And Jeff Bezos' vision[2]:

"The billionaire tech entrepreneur also laid out a vision for space commercialization that stretches out for hundreds of years, leading to an era when millions of people would be living and working in space."

"'I think space is chock full of resources,' Bezos told reporters. 'This is all my view, and I’ll be dead before I’m proved wrong, so it’s a very safe prediction to make. But my view is that there will be a ‘Great Inversion.''"

"Today, huge industrial complexes on Earth build components that are sent into space, at a cost of thousands of dollars per pound.

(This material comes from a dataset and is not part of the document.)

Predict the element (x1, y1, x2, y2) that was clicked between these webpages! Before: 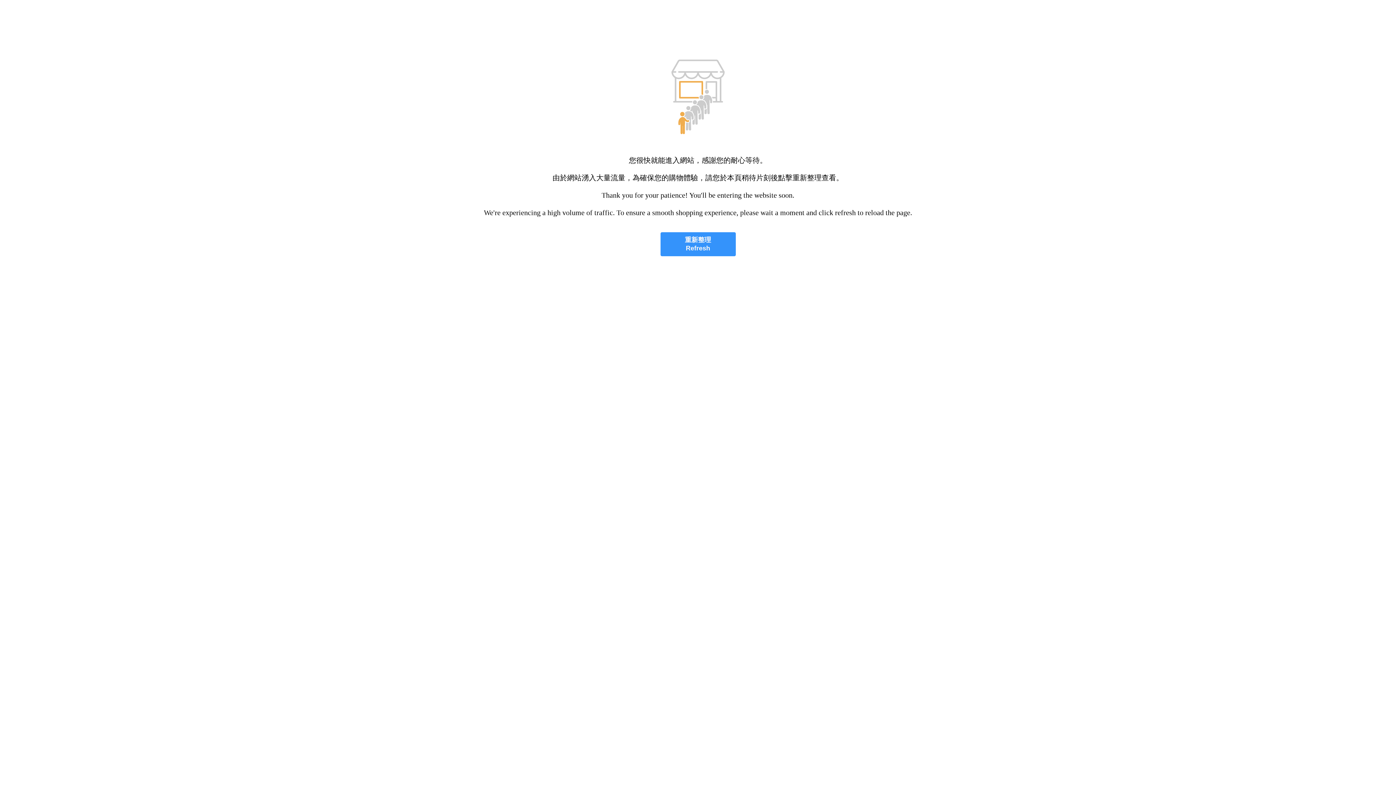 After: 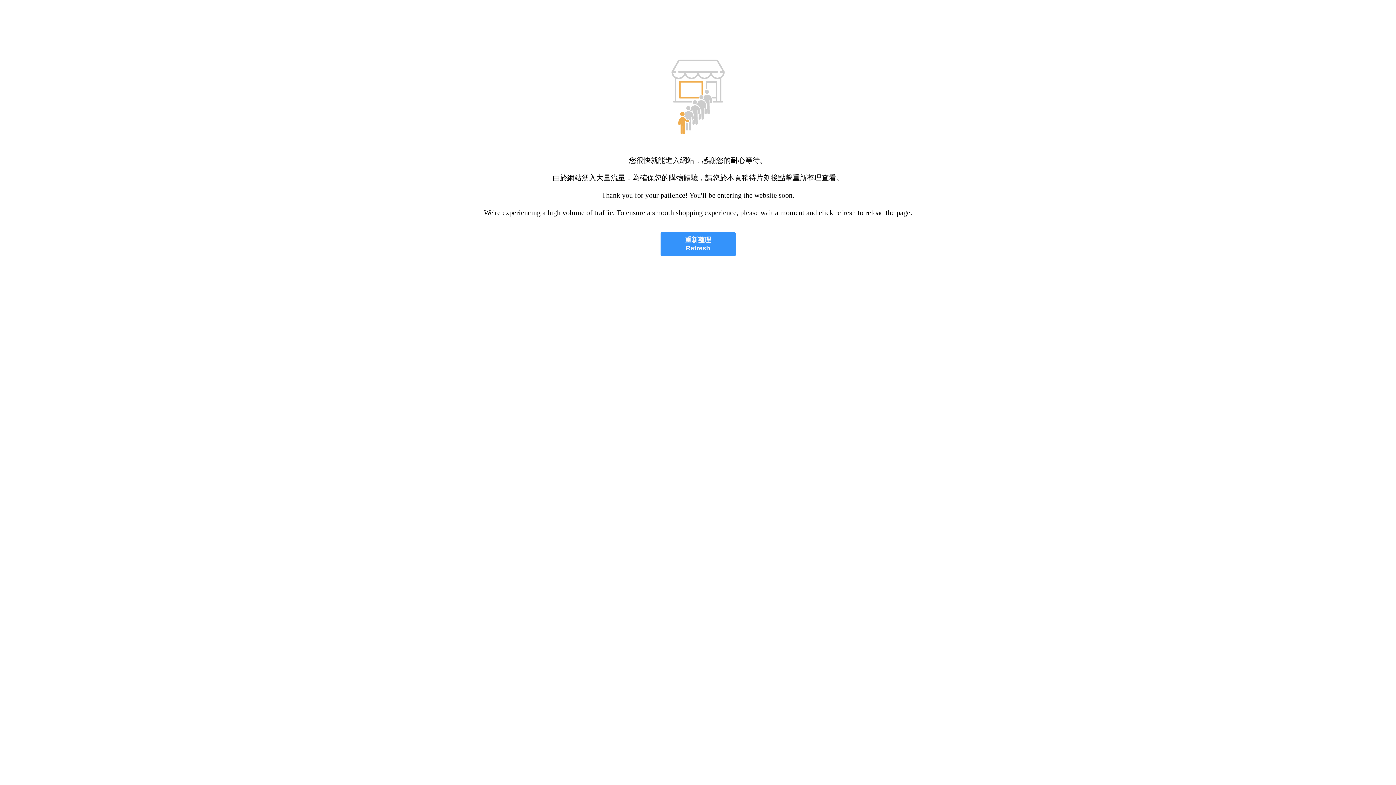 Action: label: 重新整理
Refresh bbox: (660, 232, 735, 256)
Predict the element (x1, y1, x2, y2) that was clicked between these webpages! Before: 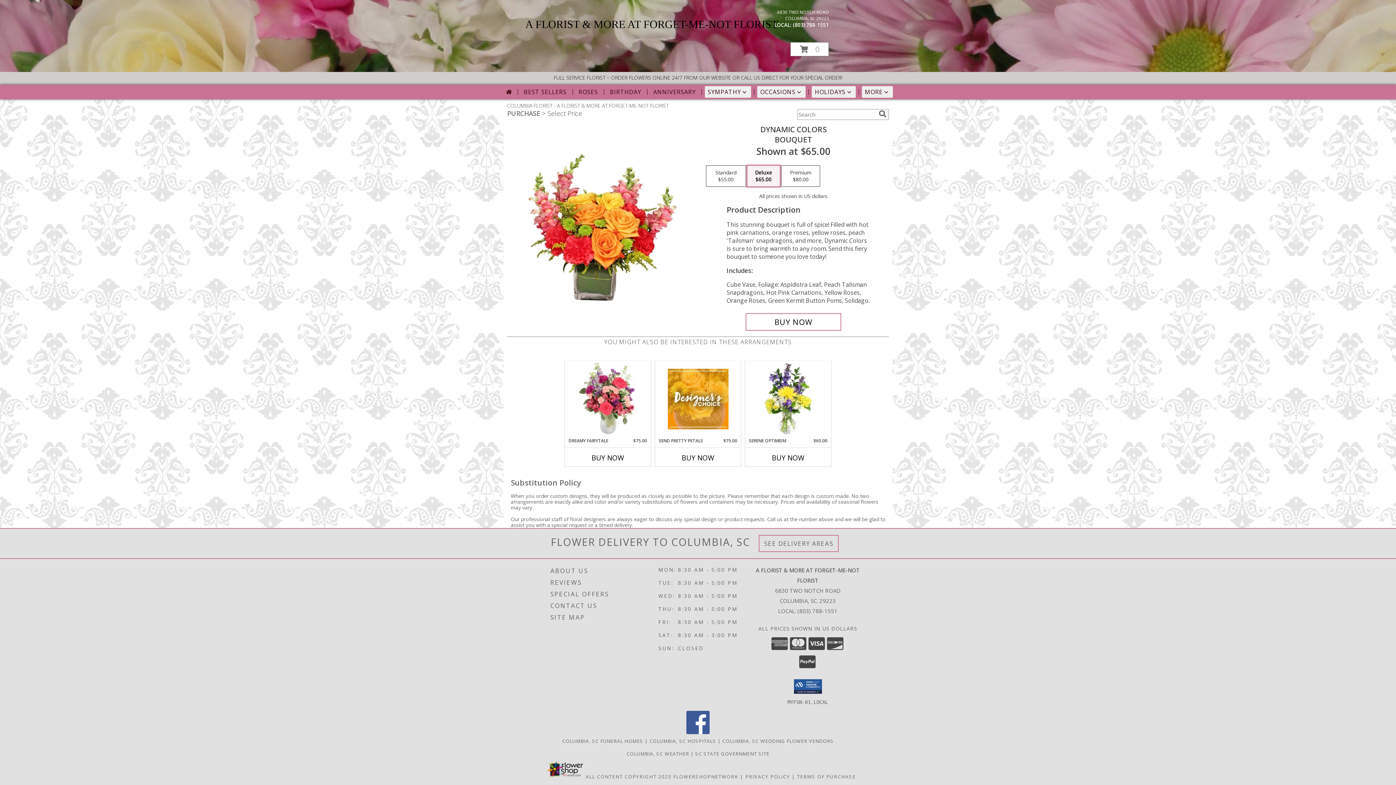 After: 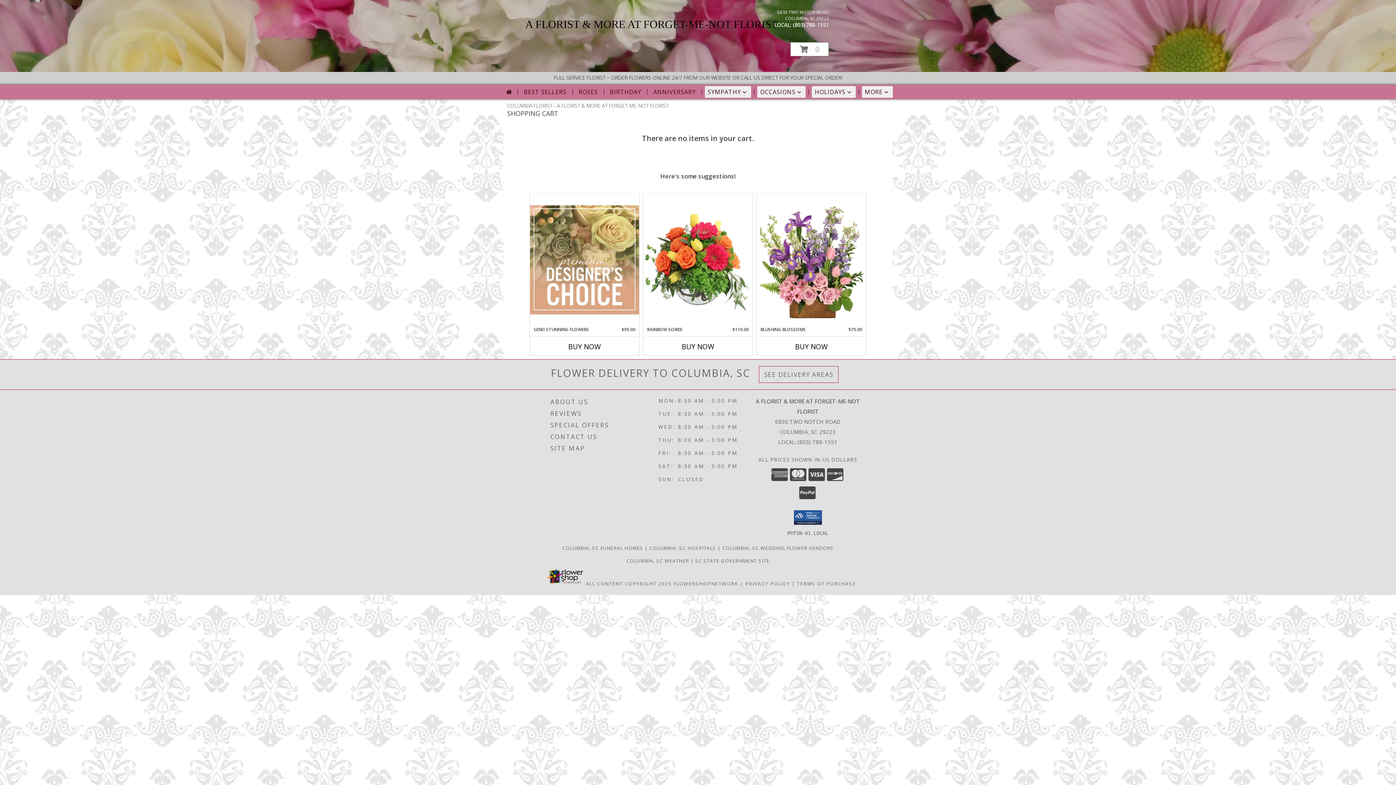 Action: bbox: (790, 42, 829, 56) label: View Items in Cart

Bezos foresees an inversion in that flow of goods. 'We’ll make the microprocessors in space, and then we’ll send the little tiny bits to Earth,' Bezos said."

"In the long term, Blue Origin could set the stage for moving heavy industries completely off Earth, leaving our planet zoned strictly for 'residential and light industrial' use."

"The trends pushing in that direction include the need for space-based energy generation to fill industrial demands, the need to reduce the pollution caused by industrial activity, the falling cost of access to space and the eventual ability to use asteroids and other space resources."

So, to me - it seems like we're on the edge of a VERY important inflection point, likely more significant than the haydrocarbon revolution that occurred almost two hundred years ago that's powered mankind for the last two centuries. Renewables are part of that equation, but given that most renewables (not geothermal) ultimately derive their electricity-generation ability from raw solar power (directly for PV systems, indirectly for wind-based systems) AND the energy loss solar power suffers before it gets to a place where renewable technologies can exploit it, this indicates to me that there's great progress to be made by getting the bulk of our power generation outside the atmosphere and soak up those sun rays as directly as possible.

Looking it it from a technology development perspective, we're on the cusp of it being affordable to begin building and testing prototypes for the types of systems that Stross identifies, and we just need to figure out safe and effective ways to beaming the energy we're collecting in orbit down to Earth where it can be used. In terms of manufacturing, the first company that manages to identify and capture a metal-rich asteroid will bootstrap an industrial economy that makes our current output look like a cute effort from a handful of artisans. (And instead of bringing the asteroid to Earth to mine, it may make sense to send the refinery and factory to the asteroid as the mass of the former will be much smaller than the latter.)

In terms of climate change, I'm VERY bullish that we have the means to manage Earth's and make this planet a garden - I just hope that we don't run out terrestrial petrochemicals that we use for rocket fuel before we find a way to synthesize it independently of long-extinct megafauna and other prehistoric biomass.